As much as I commend Archer for rising above the drudgery of exposition, that’s not to cast shade on the elegant physics of plotting that invisibly guide “Waxing Gibbous” to its cliffhanger ending. The characters organically split into three groups, all of which are set on a collision course at Len Trexler’s undoubtedly haunted mansion. The Poovey-Figgis brain trust and Archer’s ragtag squadron piece the puzzle together and fall into robo-Barry’s grisly trap, but the most winning comic trio has to be Lana, the returning Eugene Mirman’s oddly mannered Cecil Van Der Tunt, and vengeful sex worker Trinette McGoon (who you may remember as the mother of Archer’s bastard child back in the real world).

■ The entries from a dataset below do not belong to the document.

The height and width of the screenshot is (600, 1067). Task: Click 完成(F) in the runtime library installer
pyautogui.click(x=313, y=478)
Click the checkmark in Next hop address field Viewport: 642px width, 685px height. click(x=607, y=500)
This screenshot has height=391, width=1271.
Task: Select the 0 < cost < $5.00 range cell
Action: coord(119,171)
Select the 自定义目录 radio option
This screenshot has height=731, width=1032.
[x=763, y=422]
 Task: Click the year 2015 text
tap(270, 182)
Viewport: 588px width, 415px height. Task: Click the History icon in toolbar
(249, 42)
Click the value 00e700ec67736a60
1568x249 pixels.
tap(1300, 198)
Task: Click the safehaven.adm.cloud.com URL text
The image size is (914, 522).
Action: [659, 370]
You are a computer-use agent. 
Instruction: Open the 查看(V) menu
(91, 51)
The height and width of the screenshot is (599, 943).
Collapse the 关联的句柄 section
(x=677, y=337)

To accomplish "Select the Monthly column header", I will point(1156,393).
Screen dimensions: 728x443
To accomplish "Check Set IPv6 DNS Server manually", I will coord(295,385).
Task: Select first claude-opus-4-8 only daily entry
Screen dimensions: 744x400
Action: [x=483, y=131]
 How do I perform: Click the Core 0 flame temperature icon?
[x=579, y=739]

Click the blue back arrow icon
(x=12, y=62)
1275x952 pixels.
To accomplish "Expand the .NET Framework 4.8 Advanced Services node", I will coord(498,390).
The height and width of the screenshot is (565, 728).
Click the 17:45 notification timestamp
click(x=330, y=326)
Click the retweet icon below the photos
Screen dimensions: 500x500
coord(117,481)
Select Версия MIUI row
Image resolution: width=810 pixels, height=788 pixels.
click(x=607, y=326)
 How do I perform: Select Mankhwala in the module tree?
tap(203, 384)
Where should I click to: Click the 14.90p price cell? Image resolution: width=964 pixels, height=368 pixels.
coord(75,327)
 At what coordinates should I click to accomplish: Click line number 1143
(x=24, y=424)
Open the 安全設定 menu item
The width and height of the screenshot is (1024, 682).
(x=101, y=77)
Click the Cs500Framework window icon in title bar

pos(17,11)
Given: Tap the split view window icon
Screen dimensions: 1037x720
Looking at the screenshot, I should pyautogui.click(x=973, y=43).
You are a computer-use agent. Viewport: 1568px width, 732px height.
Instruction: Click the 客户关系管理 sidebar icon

Everyone brings something to the table: Lana’s dumbstruck fury at her companions’ incompetence, Cecil’s skin-crawling sexual proclivities (“merkins, mistaken identities, and incest, and it’s a musical!”), and Trinette’s esoteric knowledge of automotive mechanics. Incidentally, her continued insistence that a leaky engine can be fixed with a chunk of potato — hence the term “potato compartment” — happens to be the episode’s finest joke.
Here’s something else to consider: We’re almost done with Dreamland. “Waxing Gibbous” marks the sixth episode in a season of eight, a more truncated run than the show’s usual 10- to 13-episode order. For all the fun they’ve had tangling plot threads like a game of film noir cat’s cradle, Reed and his writers will soon have to cut through the knot they’ve built for themselves. Now that everyone’s been collected at Chez Trexler, it would seem that everything’s out in the open. Everyone’s intentions have been made clear, and they’re now pitted against one another in a more present clash than their crisscrossing investigations. This being Archer, there’s no doubt that there’s another twist on the way, but the chickens are coming home to roost. We’ve come this far, and now Trexler’s place has been revealed as the fireworks factory everything has led up to. Now, all that’s left is to … [Ken Watanabe voice] let them fight.
• Charlotte Van Der Tunt describes Mother’s towering lackey as being closer to “Pantagruel” than Frankenstein’s monster, making reference to a collection of 16th-century French novels about a pair of giants. Author Francois Rabelais was also a noted fan of elaborate wordplay and the willful mixing of sophomoric humor with sophisticated satire — no doubt that someone in the Archer writers room has been a fan since college.
• The imagined flash-forward of Poovey attending the graduation ceremonies of his hypothetical Chinese-American children is delightful enough on its own, but his Orville Redenbacher-esque mustache is another thing entirely. Old Poovey’s face belongs on money.
• In related Poovey news, his fleeting references to knowledge accumulated while growing up on a farm have grown even more unsettling. This week: “Why do you know what burnt pubes smell like?” “Because I grew up on a farm?”
• Learn from Archer’s foolish error, kids: If you’re gonna mix Dexedrine with codeine, make sure that you have a way to tell the pills apart.